Cessez-le-feu ! Au temps ! Au temps pour moi !
(Sous Verdun, 1916)
ou encore:
Ah! vous croyez?… En ce cas, au temps pour moi! La rafale est passée: le moral est à la hausse.
(La Boue, 1921)
C’est donc sûr et certain, l’expression « au temps pour moi » a un sens militaire et est employée par les gradés pour remettre les actions des troupes dans le bon tempo. Et c’est Maurice Genevoix qui aurait sorti l’expression de son contexte militaire pour lui donner le sens de « désolé, je me suis trompé ».
Plus tard, Sartre écrira également « au temps pour moi » dans sa nouvelle Le Mur (1939). Et un allié de plus, un !
Seule la logique compte: les partisans du AUTANT pour moi
Le plus grand défenseur de cette graphie est Claude Duneton (1935 – 2012), romancier, historien du langage et, accessoirement, chroniqueur au Figaro Littéraire. Dans ce journal, justement, il publie en 2003 un édito pour prendre la défense du « autant pour moi »…
Pour lui, « Autant pour moi est une locution de modestie, avec un brin d’autodérision. Elle est elliptique et signifie: Je ne suis pas meilleur qu’un autre, j’ai autant d’erreurs que vous à mon service: autant pour moi ».
Pas bête du tout, d’autant qu’il utilise l’anglais pour défendre son point de vue. Outre Manche, on utilise en effet l’expression « so much for » pour décrire une situation décevante, une indication que ce qui suit n’a pas fonctionné correctement. Par exemple, on dira:
Well, I guess it’ll never work. So much for that idea.
qui se traduira par:
Eh bien, je pense que ça ne marchera jamais. Tant pis pour cette idée.
Dans le même esprit, so much for me… se traduit donc littéralement par… autant pour moi!
(nous y voilà)
Et Claude Duneton de conclure en sortant sa botte secrète: l’expression « autant pour le brodeur » (dont la définition donnée est: « raillerie pour ne pas approuver ce que l’on dit ») apparaît dans les Curiositez françoises d’Antoine Oudin publié en l’an de grâce 1640! Les plus sceptiques pourront le vérifier par eux-mêmes en feuilletant le livre sur Gallica ici (l’extrait se trouve page 64)
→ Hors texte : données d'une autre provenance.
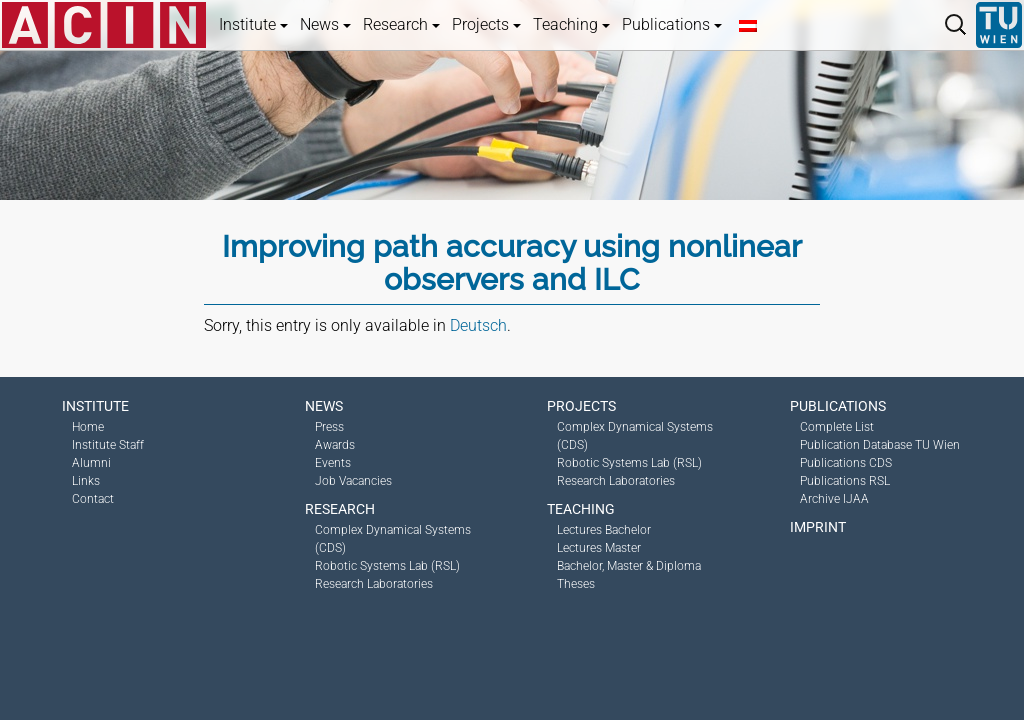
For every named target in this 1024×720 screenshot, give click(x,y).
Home (88, 427)
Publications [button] (672, 24)
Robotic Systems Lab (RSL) (387, 566)
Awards (335, 445)
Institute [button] (253, 24)
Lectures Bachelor (604, 530)
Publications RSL (845, 481)
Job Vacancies (353, 481)
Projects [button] (486, 24)
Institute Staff (108, 445)
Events (333, 463)
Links (86, 481)
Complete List (837, 427)
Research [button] (401, 24)
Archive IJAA (834, 499)
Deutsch (478, 325)
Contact (93, 499)
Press (329, 427)
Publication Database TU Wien (880, 445)
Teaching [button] (571, 24)
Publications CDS (846, 463)
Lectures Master (599, 548)
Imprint (818, 527)
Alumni (91, 463)
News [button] (325, 24)
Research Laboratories (374, 584)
Conclusion, on l’écrit comment cette expression à la noix ????
Le Petit Robert continue à défendre AU TEMPS pour moi… Une fois n’est pas coutume, l’Académie française entretient un flou artistique. Pour elle, « rien ne justifie l’emploi de autant pour moi », tout en se gardant bien de dire ce qui justifie l’emploi de au temps pour moi!
On peut se servir de Google pour tenter de compter les points… A l’heure où j’écris ces lignes (décembre 2015), « au temps pour moi » renvoie 50 millions de résultats, quand « autant pour moi » n’en renvoie que 31,8 millions… Victoire du « au temps pour moi » par KO!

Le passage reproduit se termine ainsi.